» **RECORDS SUPPLIED**:
◇ ◇ ◇ ◇ ◇
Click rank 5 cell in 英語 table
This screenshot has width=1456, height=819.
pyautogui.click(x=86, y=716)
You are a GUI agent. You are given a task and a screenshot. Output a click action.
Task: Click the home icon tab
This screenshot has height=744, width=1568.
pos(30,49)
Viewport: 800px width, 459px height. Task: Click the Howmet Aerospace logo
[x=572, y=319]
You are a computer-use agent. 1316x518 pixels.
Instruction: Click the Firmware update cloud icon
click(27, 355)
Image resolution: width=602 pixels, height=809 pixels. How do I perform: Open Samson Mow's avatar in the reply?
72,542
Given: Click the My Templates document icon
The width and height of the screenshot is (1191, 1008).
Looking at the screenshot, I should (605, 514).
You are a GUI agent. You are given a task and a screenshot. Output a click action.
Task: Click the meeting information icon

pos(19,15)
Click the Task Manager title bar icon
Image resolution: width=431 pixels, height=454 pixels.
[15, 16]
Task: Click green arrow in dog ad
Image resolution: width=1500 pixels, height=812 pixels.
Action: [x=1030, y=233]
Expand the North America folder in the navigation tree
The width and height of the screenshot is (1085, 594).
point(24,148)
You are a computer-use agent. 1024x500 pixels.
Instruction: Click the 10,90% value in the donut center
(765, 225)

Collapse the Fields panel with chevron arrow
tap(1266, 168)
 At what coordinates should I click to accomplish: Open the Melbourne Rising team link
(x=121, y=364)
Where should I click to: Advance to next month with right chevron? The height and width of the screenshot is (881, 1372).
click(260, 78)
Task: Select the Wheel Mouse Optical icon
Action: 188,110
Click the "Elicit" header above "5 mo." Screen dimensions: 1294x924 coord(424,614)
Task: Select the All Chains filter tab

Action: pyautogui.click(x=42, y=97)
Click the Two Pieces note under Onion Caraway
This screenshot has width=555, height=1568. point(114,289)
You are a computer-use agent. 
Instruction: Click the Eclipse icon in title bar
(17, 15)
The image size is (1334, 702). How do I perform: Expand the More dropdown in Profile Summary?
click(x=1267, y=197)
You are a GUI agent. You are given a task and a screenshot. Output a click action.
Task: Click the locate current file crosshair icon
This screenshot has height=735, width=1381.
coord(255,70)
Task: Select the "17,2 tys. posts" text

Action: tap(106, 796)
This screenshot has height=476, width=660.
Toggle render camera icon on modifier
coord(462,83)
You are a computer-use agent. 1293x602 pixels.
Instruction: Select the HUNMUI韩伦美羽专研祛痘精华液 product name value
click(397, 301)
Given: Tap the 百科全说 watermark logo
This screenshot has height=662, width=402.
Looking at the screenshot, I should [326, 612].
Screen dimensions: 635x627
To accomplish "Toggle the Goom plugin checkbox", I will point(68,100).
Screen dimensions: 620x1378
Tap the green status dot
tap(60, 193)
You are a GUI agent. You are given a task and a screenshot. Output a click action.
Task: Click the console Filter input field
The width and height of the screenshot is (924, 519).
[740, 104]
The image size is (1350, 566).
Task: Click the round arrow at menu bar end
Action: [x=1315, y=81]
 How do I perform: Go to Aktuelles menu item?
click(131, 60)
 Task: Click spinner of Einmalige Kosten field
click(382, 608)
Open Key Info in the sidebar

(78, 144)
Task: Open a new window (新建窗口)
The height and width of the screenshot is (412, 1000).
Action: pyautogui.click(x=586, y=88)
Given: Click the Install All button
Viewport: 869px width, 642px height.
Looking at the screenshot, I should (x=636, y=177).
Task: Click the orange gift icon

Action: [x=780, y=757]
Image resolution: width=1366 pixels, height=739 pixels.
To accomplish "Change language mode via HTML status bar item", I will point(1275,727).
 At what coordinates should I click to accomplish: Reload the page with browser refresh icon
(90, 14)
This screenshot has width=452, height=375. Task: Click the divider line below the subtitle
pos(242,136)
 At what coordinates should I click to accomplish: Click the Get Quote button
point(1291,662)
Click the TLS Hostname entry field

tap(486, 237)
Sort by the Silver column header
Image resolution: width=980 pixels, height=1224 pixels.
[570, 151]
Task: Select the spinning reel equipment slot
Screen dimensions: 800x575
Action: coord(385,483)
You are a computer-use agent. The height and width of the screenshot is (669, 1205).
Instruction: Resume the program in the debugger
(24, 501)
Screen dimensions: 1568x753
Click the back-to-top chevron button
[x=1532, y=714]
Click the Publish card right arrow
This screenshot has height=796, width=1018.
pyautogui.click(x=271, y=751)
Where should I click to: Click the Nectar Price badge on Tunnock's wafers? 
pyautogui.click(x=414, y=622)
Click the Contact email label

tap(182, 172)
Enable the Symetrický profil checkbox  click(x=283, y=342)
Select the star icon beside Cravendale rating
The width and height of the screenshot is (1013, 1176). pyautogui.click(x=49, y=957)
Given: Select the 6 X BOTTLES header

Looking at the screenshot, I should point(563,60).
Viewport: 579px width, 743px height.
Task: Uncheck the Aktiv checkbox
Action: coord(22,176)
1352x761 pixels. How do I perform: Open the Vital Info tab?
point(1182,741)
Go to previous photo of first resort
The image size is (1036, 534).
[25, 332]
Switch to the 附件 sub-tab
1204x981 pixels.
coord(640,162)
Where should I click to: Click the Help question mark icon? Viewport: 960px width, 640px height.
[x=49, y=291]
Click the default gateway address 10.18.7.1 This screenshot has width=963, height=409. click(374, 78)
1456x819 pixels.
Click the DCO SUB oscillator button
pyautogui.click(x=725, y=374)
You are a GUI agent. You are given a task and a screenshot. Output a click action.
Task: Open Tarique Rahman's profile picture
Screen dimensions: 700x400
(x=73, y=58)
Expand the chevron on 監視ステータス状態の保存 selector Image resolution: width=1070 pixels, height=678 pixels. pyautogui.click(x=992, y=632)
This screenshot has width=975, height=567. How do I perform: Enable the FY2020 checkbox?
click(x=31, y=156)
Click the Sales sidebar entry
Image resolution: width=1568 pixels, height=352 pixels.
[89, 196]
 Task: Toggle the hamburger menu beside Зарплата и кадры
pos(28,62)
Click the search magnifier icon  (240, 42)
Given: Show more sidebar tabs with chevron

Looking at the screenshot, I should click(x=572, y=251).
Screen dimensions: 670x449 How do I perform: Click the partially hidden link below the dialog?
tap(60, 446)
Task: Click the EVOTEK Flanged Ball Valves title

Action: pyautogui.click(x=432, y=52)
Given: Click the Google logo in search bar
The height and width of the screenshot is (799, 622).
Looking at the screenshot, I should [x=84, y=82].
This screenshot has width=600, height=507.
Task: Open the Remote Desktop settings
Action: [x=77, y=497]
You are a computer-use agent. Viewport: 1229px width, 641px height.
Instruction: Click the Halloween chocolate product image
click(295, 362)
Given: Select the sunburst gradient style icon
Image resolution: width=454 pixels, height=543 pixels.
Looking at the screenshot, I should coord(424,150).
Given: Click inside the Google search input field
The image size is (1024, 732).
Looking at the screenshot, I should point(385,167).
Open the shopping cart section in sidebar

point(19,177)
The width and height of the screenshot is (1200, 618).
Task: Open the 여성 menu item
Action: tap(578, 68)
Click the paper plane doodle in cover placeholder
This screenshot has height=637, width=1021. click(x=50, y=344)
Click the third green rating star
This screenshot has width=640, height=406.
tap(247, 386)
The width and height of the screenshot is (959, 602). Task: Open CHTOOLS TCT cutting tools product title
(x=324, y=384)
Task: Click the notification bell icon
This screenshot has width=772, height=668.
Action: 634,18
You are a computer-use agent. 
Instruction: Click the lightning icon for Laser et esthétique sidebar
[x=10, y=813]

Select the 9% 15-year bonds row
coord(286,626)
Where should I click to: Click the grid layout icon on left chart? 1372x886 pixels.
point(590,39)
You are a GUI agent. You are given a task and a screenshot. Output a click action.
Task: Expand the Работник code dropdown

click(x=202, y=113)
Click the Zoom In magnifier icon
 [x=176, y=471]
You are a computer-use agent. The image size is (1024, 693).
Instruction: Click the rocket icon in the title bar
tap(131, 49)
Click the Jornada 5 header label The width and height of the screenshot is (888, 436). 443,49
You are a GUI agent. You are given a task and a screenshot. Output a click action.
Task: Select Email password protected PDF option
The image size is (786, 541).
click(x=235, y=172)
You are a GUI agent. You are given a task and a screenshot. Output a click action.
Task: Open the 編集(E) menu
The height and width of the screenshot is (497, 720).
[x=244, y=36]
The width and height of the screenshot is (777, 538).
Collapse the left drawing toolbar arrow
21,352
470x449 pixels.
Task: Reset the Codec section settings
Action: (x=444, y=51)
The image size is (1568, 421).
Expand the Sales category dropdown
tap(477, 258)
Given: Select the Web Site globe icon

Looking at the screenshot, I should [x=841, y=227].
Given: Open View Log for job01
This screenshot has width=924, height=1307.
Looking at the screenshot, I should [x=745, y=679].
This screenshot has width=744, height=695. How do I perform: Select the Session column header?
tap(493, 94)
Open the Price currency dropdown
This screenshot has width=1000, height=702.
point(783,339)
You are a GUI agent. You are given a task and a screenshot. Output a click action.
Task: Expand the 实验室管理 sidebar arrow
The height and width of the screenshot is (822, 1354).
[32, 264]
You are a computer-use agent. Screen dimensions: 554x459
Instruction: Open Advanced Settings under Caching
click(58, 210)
◇ ◇ ◇ ◇ ◇
Repeat the material word for word from its opening line up to and including the line containing "Expand the North".

Click rank 5 cell in 英語 table
This screenshot has width=1456, height=819.
pyautogui.click(x=86, y=716)
You are a GUI agent. You are given a task and a screenshot. Output a click action.
Task: Click the home icon tab
This screenshot has height=744, width=1568.
pos(30,49)
Viewport: 800px width, 459px height. Task: Click the Howmet Aerospace logo
[x=572, y=319]
You are a computer-use agent. 1316x518 pixels.
Instruction: Click the Firmware update cloud icon
click(27, 355)
Image resolution: width=602 pixels, height=809 pixels. How do I perform: Open Samson Mow's avatar in the reply?
72,542
Given: Click the My Templates document icon
The width and height of the screenshot is (1191, 1008).
Looking at the screenshot, I should (605, 514).
You are a GUI agent. You are given a task and a screenshot. Output a click action.
Task: Click the meeting information icon

pos(19,15)
Click the Task Manager title bar icon
Image resolution: width=431 pixels, height=454 pixels.
[15, 16]
Task: Click green arrow in dog ad
Image resolution: width=1500 pixels, height=812 pixels.
Action: [x=1030, y=233]
Expand the North America folder in the navigation tree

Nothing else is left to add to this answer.